Beaufret m’en avait parlé, précisant que pour Braque, il pouvait se charger de la rencontre, mais qu’il n’avait pas de rapports directs avec Char et, sachant que j’en avais, me demandait d’être son intermédiaire auprès du poète. Ce qui fut fait.
Le dîner eut donc lieu. Il fut simple et cordial et le vrai début d’une amitié entre le philosophe et le poète. Kostas Axelos et moi, qui assistions au repas et faisions office d’interprètes, car Char ne parlait pas l’allemand, ni Heidegger le français, en eûmes la preuve au sortir de la rencontre, lorsque Char, résumant son impression qui était forte nous dit : « C’est la première fois que je suis en présence d’un philosophe qui ne cherche pas à m’apprendre ce qu’est la poésie. »
Par la suite, Char invita Heidegger à venir le voir en Provence et, comme il le faisait souvent pour ses hôtes, en raison du manque de place dans sa maison des Busclats, l’hébergea à l’hôtel du Chasselas du Thor, tout proche de L’Isle-sur-la-Sorgue. L’idée vint donc, à Jean Beaufret semble-t-il, d’utiliser cette base provençale pour la tenue d’éventuels séminaires, auxquels la proximité de René Char donnerait un poids accru dans la foulée de l’amitié, et une aura exceptionnelle. Après un premier essai informel en 1966, il y en eut deux, organisés selon les vues du Maître, en 1968 et 1969 et ils se tinrent à l’hôtel du Chasselas. Je n’y assistais personnellement qu’en fin de semaine, mon travail professionnel ne me laissant pas d’autre liberté de mon temps. C’est ainsi que je reçus, le 9 septembre 1966, pour la première rencontre, un télégramme que j’ai précieusement gardé dans mes papiers ainsi libellé : « Heidegger propose vous voir ce dimanche. Il repart lundi Fribourg. Adresse Hôtel Chasselas Le Thor – Vaucluse. Très amicalement René Char. »

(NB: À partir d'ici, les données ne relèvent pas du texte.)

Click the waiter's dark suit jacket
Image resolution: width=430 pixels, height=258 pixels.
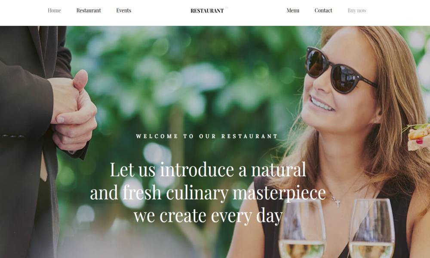coord(25,143)
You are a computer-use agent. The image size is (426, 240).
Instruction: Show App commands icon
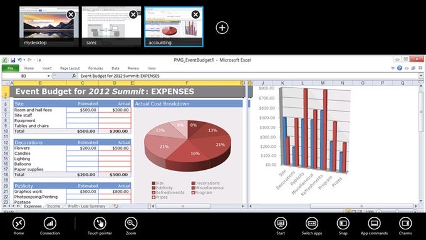pos(374,224)
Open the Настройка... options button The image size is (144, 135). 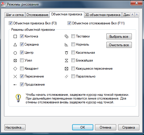point(15,127)
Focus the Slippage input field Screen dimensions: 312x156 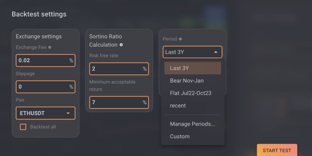pyautogui.click(x=46, y=87)
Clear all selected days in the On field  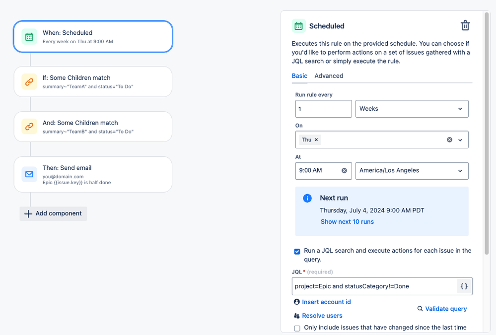point(449,140)
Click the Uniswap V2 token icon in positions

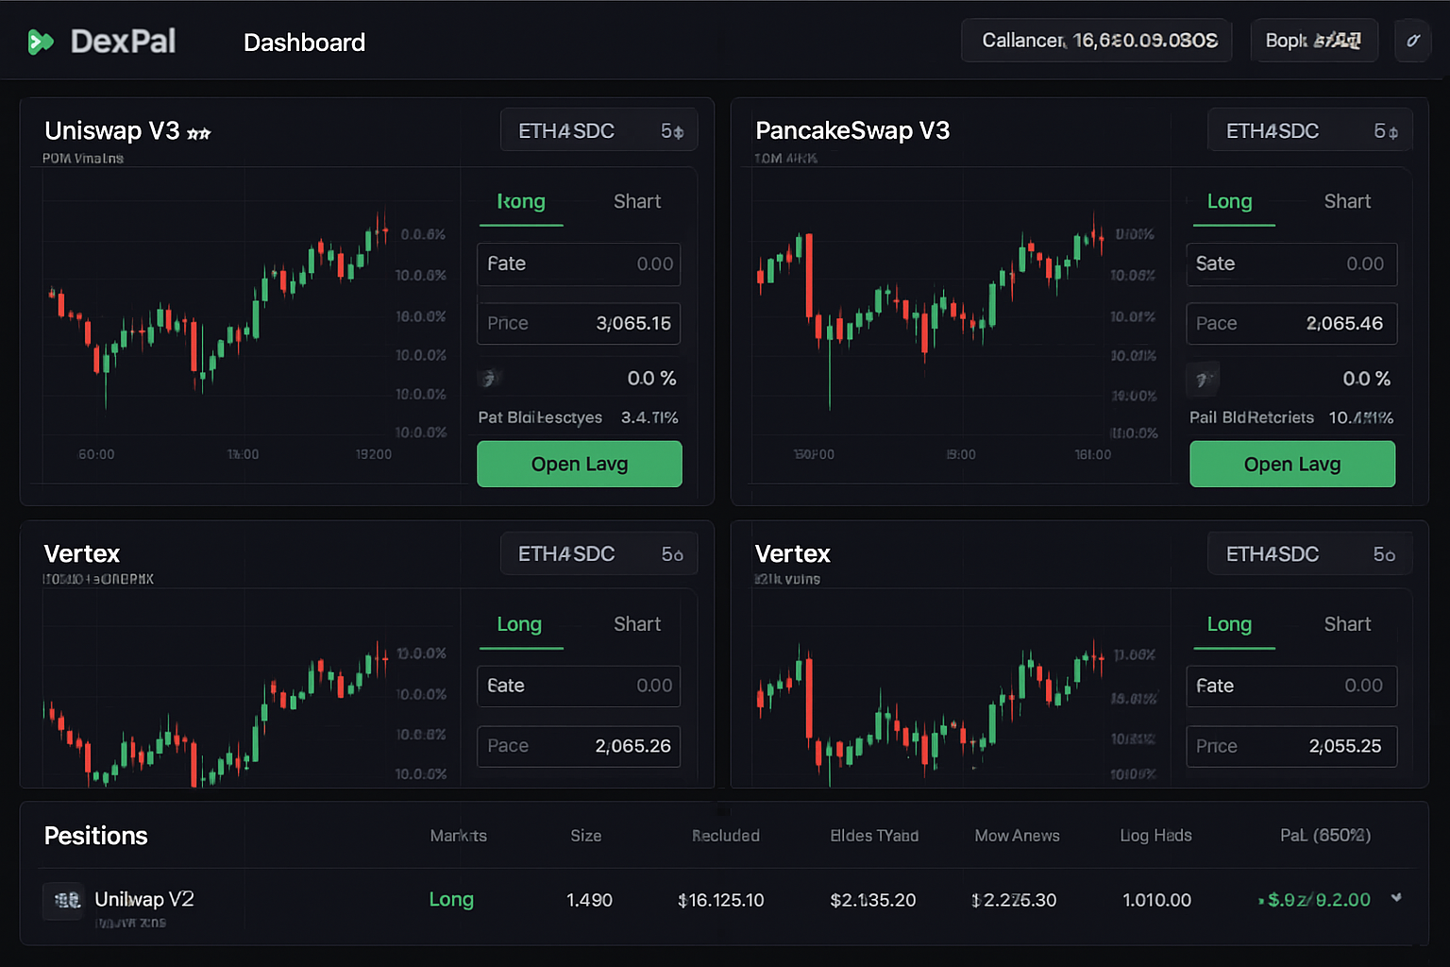pos(64,901)
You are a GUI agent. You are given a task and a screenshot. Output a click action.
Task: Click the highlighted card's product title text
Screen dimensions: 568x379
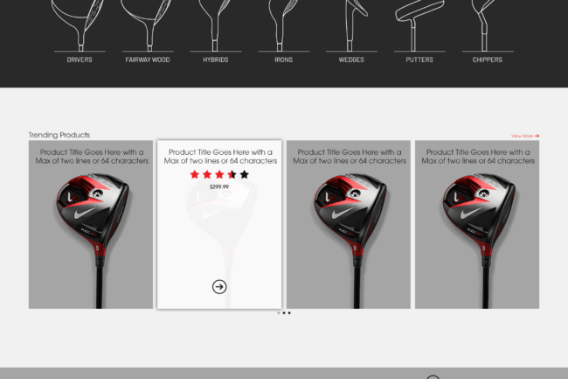220,157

Je ne suis pas près d’oublier la rencontre matinale avec Heidegger, pour ainsi dire à son lever, au moment où il ouvrait les volets de sa chambre d’hôtel, tandis que j’attendais en bas, dans le parc et, me découvrant, me faisait un grand signe d’amitié de sa fenêtre. Peu après, déjeunant avec lui et quelques autres participants au Séminaire dans une atmosphère bon enfant et comme de vacances, on se préparait à la séance studieuse qui commençait à neuf heures et durait jusqu’à treize heures, moment du déjeuner en commun dans la salle à manger de l’hôtel, parmi d’autres hôtes.

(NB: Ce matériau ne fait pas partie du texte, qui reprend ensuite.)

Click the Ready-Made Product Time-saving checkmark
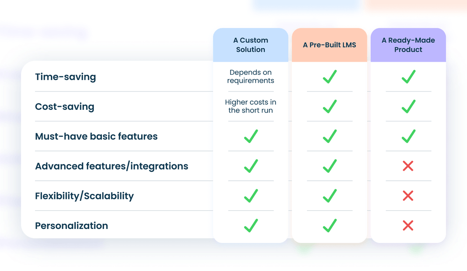Image resolution: width=467 pixels, height=271 pixels. tap(408, 77)
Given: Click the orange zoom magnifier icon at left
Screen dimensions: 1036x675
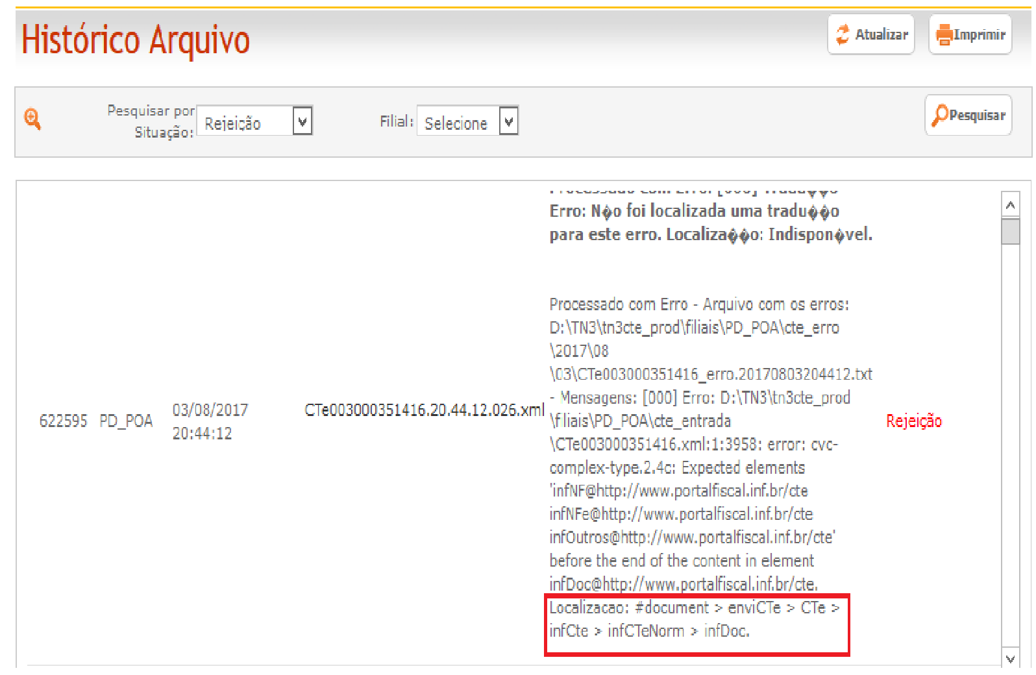Looking at the screenshot, I should tap(32, 119).
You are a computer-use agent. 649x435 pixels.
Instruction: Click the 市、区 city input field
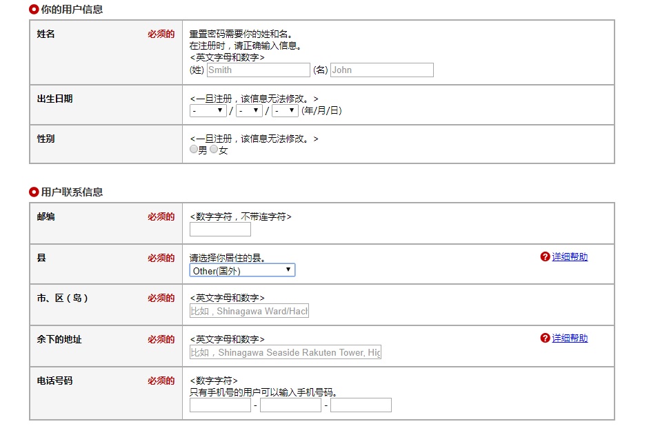coord(249,312)
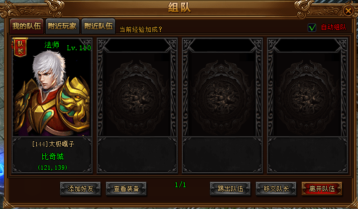Switch to the 我的队伍 tab
The image size is (358, 209).
[26, 26]
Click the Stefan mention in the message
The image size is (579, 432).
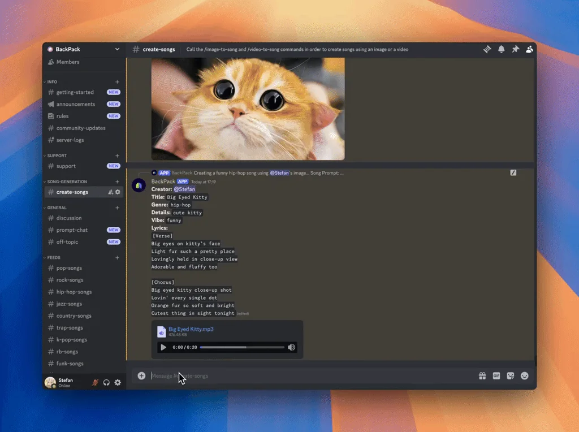[184, 189]
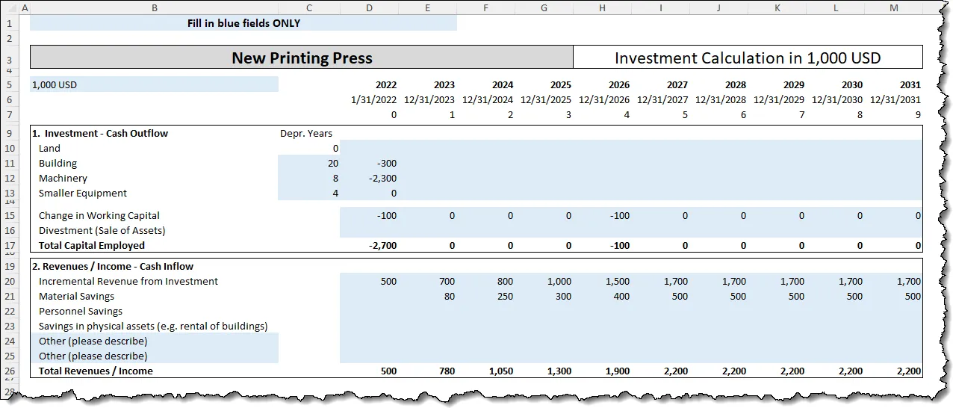
Task: Select the 'New Printing Press' title cell
Action: [x=302, y=58]
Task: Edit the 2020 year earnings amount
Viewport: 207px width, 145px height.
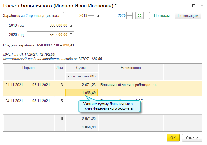Action: [x=47, y=35]
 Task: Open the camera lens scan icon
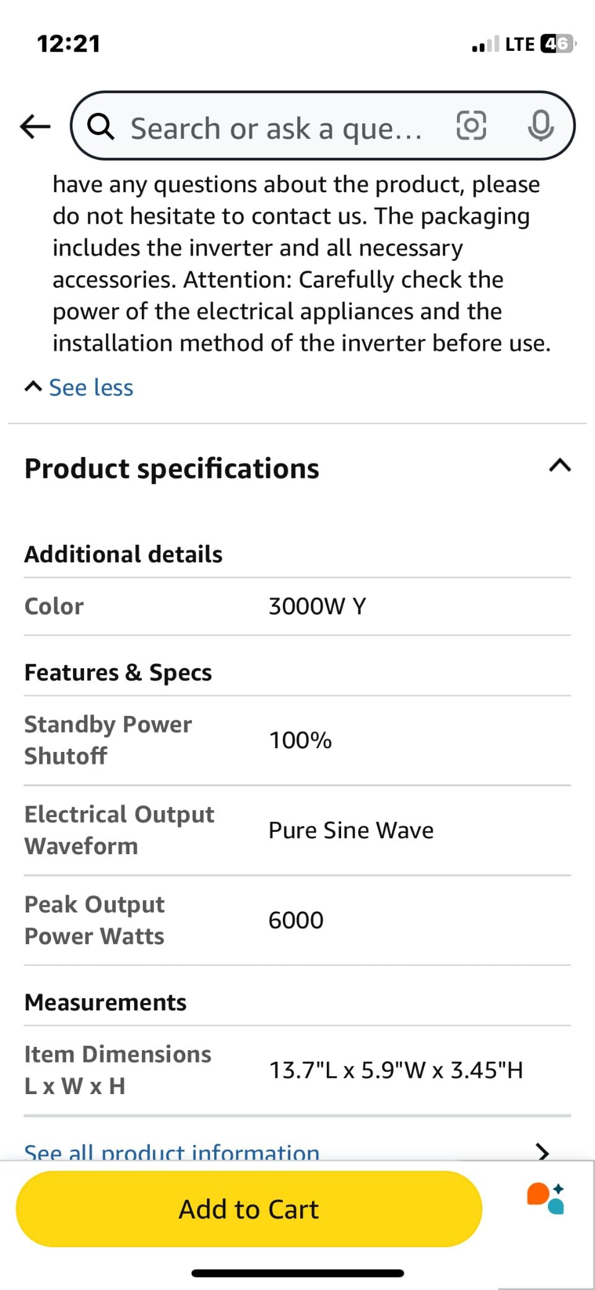tap(471, 126)
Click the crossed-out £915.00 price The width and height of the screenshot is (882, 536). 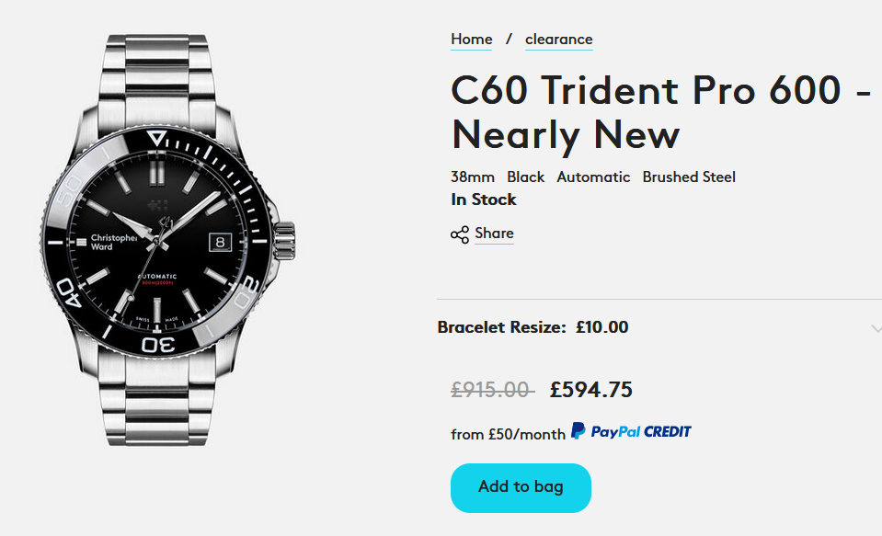coord(490,390)
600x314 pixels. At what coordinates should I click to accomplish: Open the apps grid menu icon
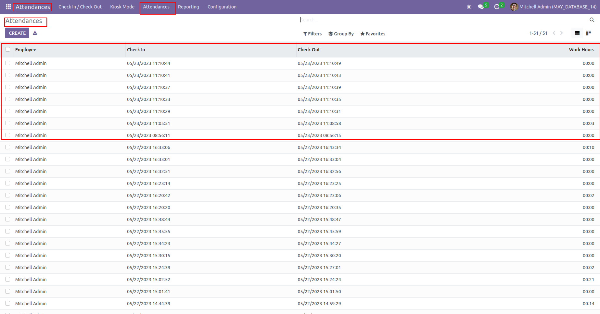(x=8, y=7)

J’aimerais fixer quelques détails.
Sur le Séminaire d’abord, dans l’organisation telle que Heidegger la concevait et qui prévalut en 1968 et 1969. Il comportait autant de jours que de participants, soit une semaine environ, chacun des participants devant rédiger le protocole de la séance quotidienne, dont le texte était approuvé à la séance du lendemain – ce qui en garantissait la teneur pour la publication, notamment des propos de Heidegger traduits en français et, comme tels, avalisés par lui. Quant à la salle de travail, le propriétaire de l’hôtel, M. Joulé, nous avait réservé une pièce jouxtant la grande salle à manger. Le silence de l’endroit n’était que rarement troublé et permettait la concentration indispensable. Heidegger parlait dans sa langue maternelle, mais pouvait globalement suivre des propos en français, lors des interventions. Pour les moments de détente, avant le travail ou après, il y avait le parc de l’hôtel, assez spacieux et planté de grands arbres, où l’on pouvait converser à l’ombre. Après le déjeuner, Heidegger, qui avait à l’époque près de quatre-vingts ans, se reposait une petite heure. L’après-midi était réservé aux excursions ou, le plus souvent, à une longue et amicale visite à René Char, dans sa maison des Busclats, à L’Isle-sur-la-Sorgue.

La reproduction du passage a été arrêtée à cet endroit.